## WHAT THE EXERCISE ASKS
Rewrite all of the data below, replacing "Identify the location of" with "Find the position of" and changing nothing else.

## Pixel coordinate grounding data
● ● ● ●
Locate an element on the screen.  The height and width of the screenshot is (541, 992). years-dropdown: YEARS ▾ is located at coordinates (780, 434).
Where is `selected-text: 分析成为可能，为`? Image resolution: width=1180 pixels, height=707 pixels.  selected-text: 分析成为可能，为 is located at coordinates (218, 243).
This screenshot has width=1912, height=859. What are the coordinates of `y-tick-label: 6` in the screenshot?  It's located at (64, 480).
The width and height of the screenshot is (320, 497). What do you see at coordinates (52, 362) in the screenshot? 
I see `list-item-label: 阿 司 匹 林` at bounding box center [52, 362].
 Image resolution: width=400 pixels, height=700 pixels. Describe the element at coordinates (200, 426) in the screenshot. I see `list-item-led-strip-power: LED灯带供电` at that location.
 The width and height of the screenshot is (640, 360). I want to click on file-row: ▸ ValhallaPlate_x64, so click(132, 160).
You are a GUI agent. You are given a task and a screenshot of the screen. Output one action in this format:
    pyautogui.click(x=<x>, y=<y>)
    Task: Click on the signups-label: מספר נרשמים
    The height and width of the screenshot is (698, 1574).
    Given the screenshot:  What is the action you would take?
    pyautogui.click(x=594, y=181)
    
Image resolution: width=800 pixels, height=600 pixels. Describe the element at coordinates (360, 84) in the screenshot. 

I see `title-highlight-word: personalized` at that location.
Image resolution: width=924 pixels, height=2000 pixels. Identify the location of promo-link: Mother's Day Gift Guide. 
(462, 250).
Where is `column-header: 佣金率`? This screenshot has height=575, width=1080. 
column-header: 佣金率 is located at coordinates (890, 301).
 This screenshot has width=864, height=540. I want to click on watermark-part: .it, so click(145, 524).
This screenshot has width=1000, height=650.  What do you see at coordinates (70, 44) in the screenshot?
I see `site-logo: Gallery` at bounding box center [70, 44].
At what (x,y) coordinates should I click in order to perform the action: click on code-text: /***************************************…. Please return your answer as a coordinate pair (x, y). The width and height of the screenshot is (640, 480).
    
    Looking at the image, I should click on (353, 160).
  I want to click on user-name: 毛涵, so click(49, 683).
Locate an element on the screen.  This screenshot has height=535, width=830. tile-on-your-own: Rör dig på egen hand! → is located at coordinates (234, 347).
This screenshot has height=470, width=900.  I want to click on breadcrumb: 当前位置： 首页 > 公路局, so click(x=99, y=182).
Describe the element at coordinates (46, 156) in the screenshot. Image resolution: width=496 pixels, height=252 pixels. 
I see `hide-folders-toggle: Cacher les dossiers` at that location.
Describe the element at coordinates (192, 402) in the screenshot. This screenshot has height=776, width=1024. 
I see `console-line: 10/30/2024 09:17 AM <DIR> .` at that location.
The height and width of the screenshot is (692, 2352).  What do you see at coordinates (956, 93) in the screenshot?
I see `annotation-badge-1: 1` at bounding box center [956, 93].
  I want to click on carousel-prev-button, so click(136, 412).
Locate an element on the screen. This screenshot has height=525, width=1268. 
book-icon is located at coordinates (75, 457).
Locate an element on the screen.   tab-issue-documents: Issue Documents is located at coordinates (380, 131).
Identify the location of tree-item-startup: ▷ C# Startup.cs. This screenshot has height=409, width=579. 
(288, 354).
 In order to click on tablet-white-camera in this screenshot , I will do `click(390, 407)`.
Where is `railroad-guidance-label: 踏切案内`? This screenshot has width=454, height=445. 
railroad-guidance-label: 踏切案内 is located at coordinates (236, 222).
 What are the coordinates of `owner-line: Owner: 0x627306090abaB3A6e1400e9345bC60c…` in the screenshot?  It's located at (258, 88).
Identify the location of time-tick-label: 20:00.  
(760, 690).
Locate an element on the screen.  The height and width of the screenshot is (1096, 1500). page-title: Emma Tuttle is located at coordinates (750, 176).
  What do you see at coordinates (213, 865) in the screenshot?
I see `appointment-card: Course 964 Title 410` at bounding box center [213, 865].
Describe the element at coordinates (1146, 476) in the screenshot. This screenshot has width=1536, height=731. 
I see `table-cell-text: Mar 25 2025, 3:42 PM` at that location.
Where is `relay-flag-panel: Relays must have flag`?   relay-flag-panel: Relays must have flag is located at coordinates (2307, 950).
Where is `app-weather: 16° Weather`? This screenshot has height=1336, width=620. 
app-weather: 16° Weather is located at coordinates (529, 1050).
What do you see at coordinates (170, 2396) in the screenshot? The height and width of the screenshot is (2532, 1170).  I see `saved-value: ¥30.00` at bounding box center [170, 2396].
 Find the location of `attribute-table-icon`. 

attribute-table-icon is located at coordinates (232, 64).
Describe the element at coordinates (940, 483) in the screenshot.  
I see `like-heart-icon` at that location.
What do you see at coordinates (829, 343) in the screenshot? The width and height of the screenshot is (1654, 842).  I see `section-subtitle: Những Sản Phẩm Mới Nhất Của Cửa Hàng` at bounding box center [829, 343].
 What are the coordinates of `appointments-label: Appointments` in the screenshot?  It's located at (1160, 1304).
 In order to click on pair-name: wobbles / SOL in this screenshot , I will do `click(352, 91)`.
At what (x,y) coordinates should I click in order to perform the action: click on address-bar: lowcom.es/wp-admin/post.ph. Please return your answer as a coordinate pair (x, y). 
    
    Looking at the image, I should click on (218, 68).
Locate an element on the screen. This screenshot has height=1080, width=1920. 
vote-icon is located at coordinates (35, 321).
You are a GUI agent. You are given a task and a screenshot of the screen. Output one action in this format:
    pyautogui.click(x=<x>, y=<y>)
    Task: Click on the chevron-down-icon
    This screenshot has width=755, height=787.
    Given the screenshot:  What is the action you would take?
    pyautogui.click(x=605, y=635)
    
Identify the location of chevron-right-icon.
● ● ● ●
## ANSWER SPACE
Locate an element on the screen.  The height and width of the screenshot is (541, 992). years-dropdown: YEARS ▾ is located at coordinates (780, 434).
Where is `selected-text: 分析成为可能，为`? Image resolution: width=1180 pixels, height=707 pixels.  selected-text: 分析成为可能，为 is located at coordinates (218, 243).
This screenshot has width=1912, height=859. What are the coordinates of `y-tick-label: 6` in the screenshot?  It's located at (64, 480).
The width and height of the screenshot is (320, 497). What do you see at coordinates (52, 362) in the screenshot? 
I see `list-item-label: 阿 司 匹 林` at bounding box center [52, 362].
 Image resolution: width=400 pixels, height=700 pixels. Describe the element at coordinates (200, 426) in the screenshot. I see `list-item-led-strip-power: LED灯带供电` at that location.
 The width and height of the screenshot is (640, 360). I want to click on file-row: ▸ ValhallaPlate_x64, so click(132, 160).
You are a GUI agent. You are given a task and a screenshot of the screen. Output one action in this format:
    pyautogui.click(x=<x>, y=<y>)
    Task: Click on the signups-label: מספר נרשמים
    The height and width of the screenshot is (698, 1574).
    Given the screenshot:  What is the action you would take?
    pyautogui.click(x=594, y=181)
    
Image resolution: width=800 pixels, height=600 pixels. Describe the element at coordinates (360, 84) in the screenshot. 

I see `title-highlight-word: personalized` at that location.
Image resolution: width=924 pixels, height=2000 pixels. Find the position of promo-link: Mother's Day Gift Guide. 
(462, 250).
Where is `column-header: 佣金率`? This screenshot has height=575, width=1080. 
column-header: 佣金率 is located at coordinates (890, 301).
 This screenshot has width=864, height=540. I want to click on watermark-part: .it, so click(145, 524).
This screenshot has width=1000, height=650.  What do you see at coordinates (70, 44) in the screenshot?
I see `site-logo: Gallery` at bounding box center [70, 44].
At what (x,y) coordinates should I click in order to perform the action: click on code-text: /***************************************…. Please return your answer as a coordinate pair (x, y). The width and height of the screenshot is (640, 480).
    
    Looking at the image, I should click on (353, 160).
  I want to click on user-name: 毛涵, so click(49, 683).
Locate an element on the screen.  This screenshot has height=535, width=830. tile-on-your-own: Rör dig på egen hand! → is located at coordinates (234, 347).
This screenshot has height=470, width=900.  I want to click on breadcrumb: 当前位置： 首页 > 公路局, so click(x=99, y=182).
Describe the element at coordinates (46, 156) in the screenshot. Image resolution: width=496 pixels, height=252 pixels. 
I see `hide-folders-toggle: Cacher les dossiers` at that location.
Describe the element at coordinates (192, 402) in the screenshot. This screenshot has height=776, width=1024. 
I see `console-line: 10/30/2024 09:17 AM <DIR> .` at that location.
The height and width of the screenshot is (692, 2352).  What do you see at coordinates (956, 93) in the screenshot?
I see `annotation-badge-1: 1` at bounding box center [956, 93].
  I want to click on carousel-prev-button, so click(136, 412).
Locate an element on the screen. This screenshot has height=525, width=1268. 
book-icon is located at coordinates (75, 457).
Locate an element on the screen.   tab-issue-documents: Issue Documents is located at coordinates (380, 131).
Find the position of tree-item-startup: ▷ C# Startup.cs. This screenshot has height=409, width=579. 
(288, 354).
 In order to click on tablet-white-camera in this screenshot , I will do `click(390, 407)`.
Where is `railroad-guidance-label: 踏切案内`? This screenshot has width=454, height=445. 
railroad-guidance-label: 踏切案内 is located at coordinates (236, 222).
 What are the coordinates of `owner-line: Owner: 0x627306090abaB3A6e1400e9345bC60c…` in the screenshot?  It's located at (258, 88).
Find the position of time-tick-label: 20:00.  
(760, 690).
Locate an element on the screen.  The height and width of the screenshot is (1096, 1500). page-title: Emma Tuttle is located at coordinates (750, 176).
  What do you see at coordinates (213, 865) in the screenshot?
I see `appointment-card: Course 964 Title 410` at bounding box center [213, 865].
Describe the element at coordinates (1146, 476) in the screenshot. This screenshot has width=1536, height=731. 
I see `table-cell-text: Mar 25 2025, 3:42 PM` at that location.
Where is `relay-flag-panel: Relays must have flag`?   relay-flag-panel: Relays must have flag is located at coordinates (2307, 950).
Where is `app-weather: 16° Weather`? This screenshot has height=1336, width=620. 
app-weather: 16° Weather is located at coordinates (529, 1050).
What do you see at coordinates (170, 2396) in the screenshot? The height and width of the screenshot is (2532, 1170).  I see `saved-value: ¥30.00` at bounding box center [170, 2396].
 Find the location of `attribute-table-icon`. 

attribute-table-icon is located at coordinates (232, 64).
Describe the element at coordinates (940, 483) in the screenshot.  
I see `like-heart-icon` at that location.
What do you see at coordinates (829, 343) in the screenshot? The width and height of the screenshot is (1654, 842).  I see `section-subtitle: Những Sản Phẩm Mới Nhất Của Cửa Hàng` at bounding box center [829, 343].
 What are the coordinates of `appointments-label: Appointments` in the screenshot?  It's located at (1160, 1304).
 In order to click on pair-name: wobbles / SOL in this screenshot , I will do `click(352, 91)`.
At what (x,y) coordinates should I click in order to perform the action: click on address-bar: lowcom.es/wp-admin/post.ph. Please return your answer as a coordinate pair (x, y). 
    
    Looking at the image, I should click on (218, 68).
Locate an element on the screen. This screenshot has height=1080, width=1920. 
vote-icon is located at coordinates (35, 321).
You are a GUI agent. You are given a task and a screenshot of the screen. Output one action in this format:
    pyautogui.click(x=<x>, y=<y>)
    Task: Click on the chevron-down-icon
    This screenshot has width=755, height=787.
    Given the screenshot:  What is the action you would take?
    pyautogui.click(x=605, y=635)
    
Find the position of chevron-right-icon.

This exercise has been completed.